GIVEN INSTRUCTION: Reproduce each of the following lines verbatim, omitting the pictures.
— BEGIN RECORDS TO PROCESS —
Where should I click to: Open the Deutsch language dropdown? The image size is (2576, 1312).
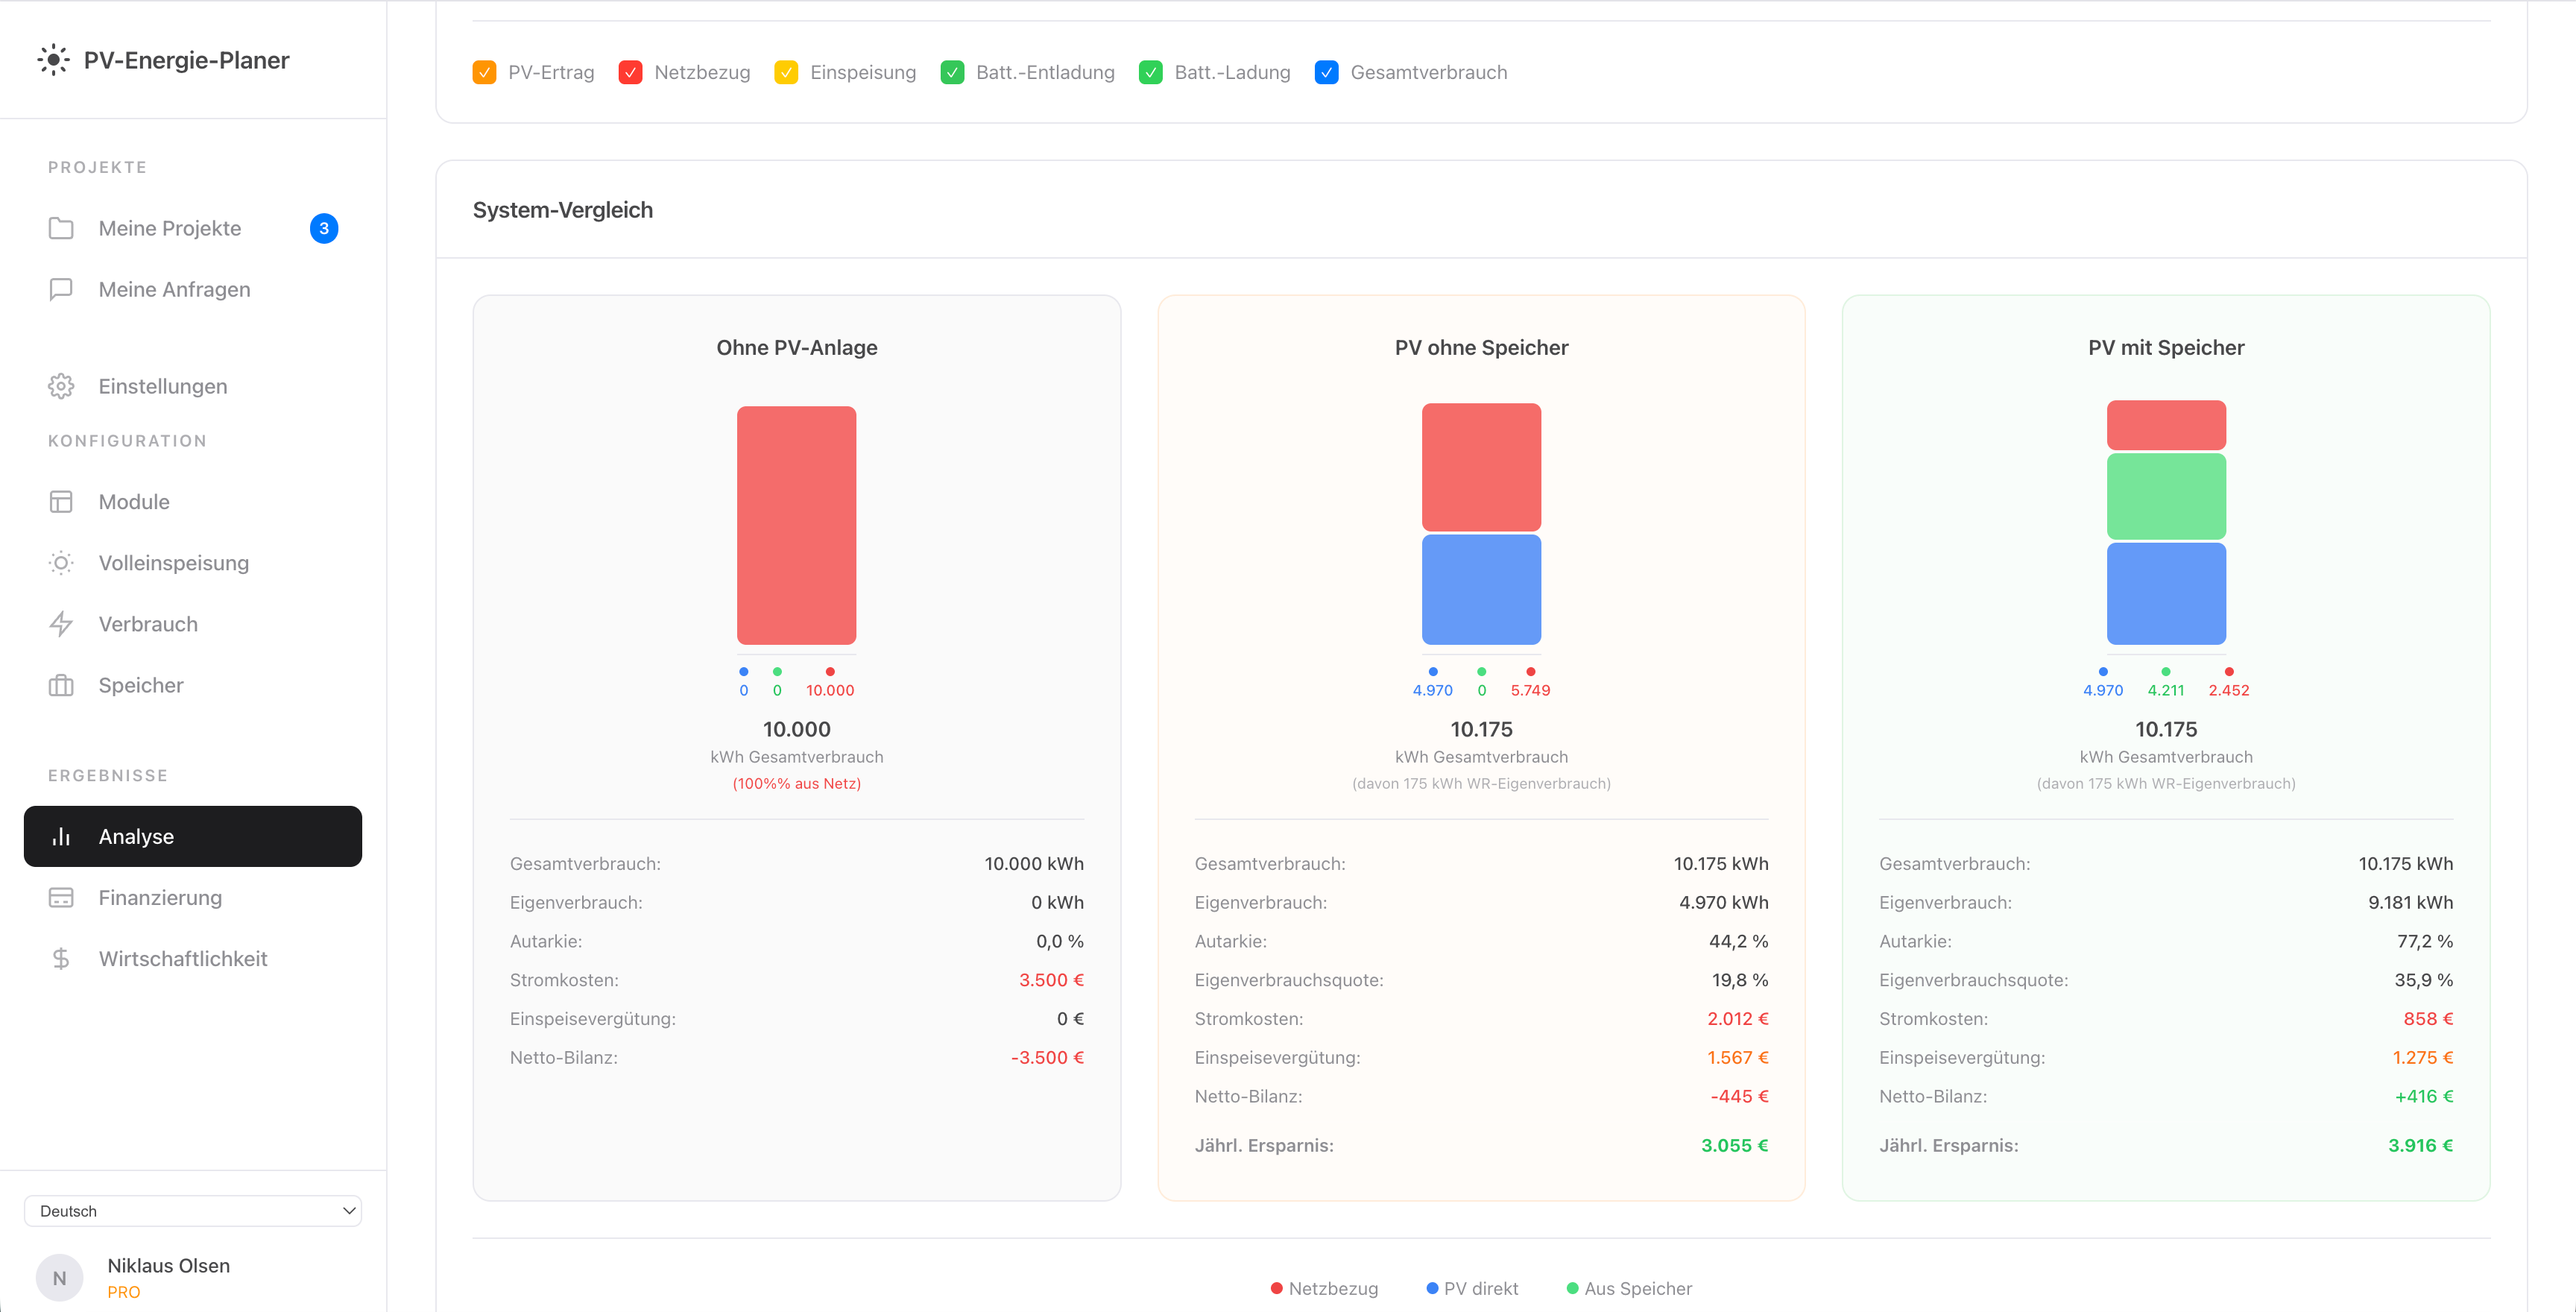(x=193, y=1211)
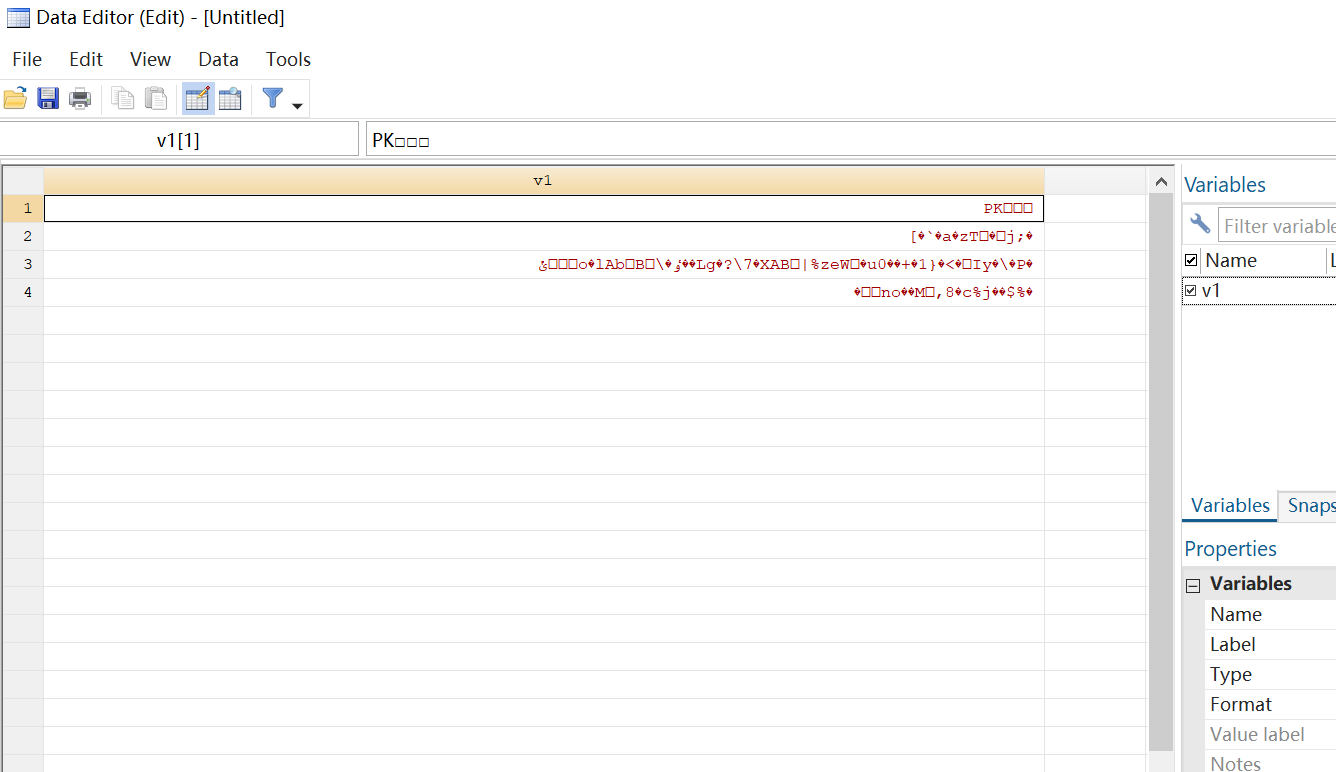Switch to the Snapshots tab
The image size is (1336, 772).
point(1310,506)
— END RECORDS TO PROCESS —
CORRECT RESPONSE:
Where should I click to: Open the Deutsch language dropdown? The image size is (2576, 1312).
(x=193, y=1211)
Switch to the Snapshots tab
The image size is (1336, 772).
point(1310,506)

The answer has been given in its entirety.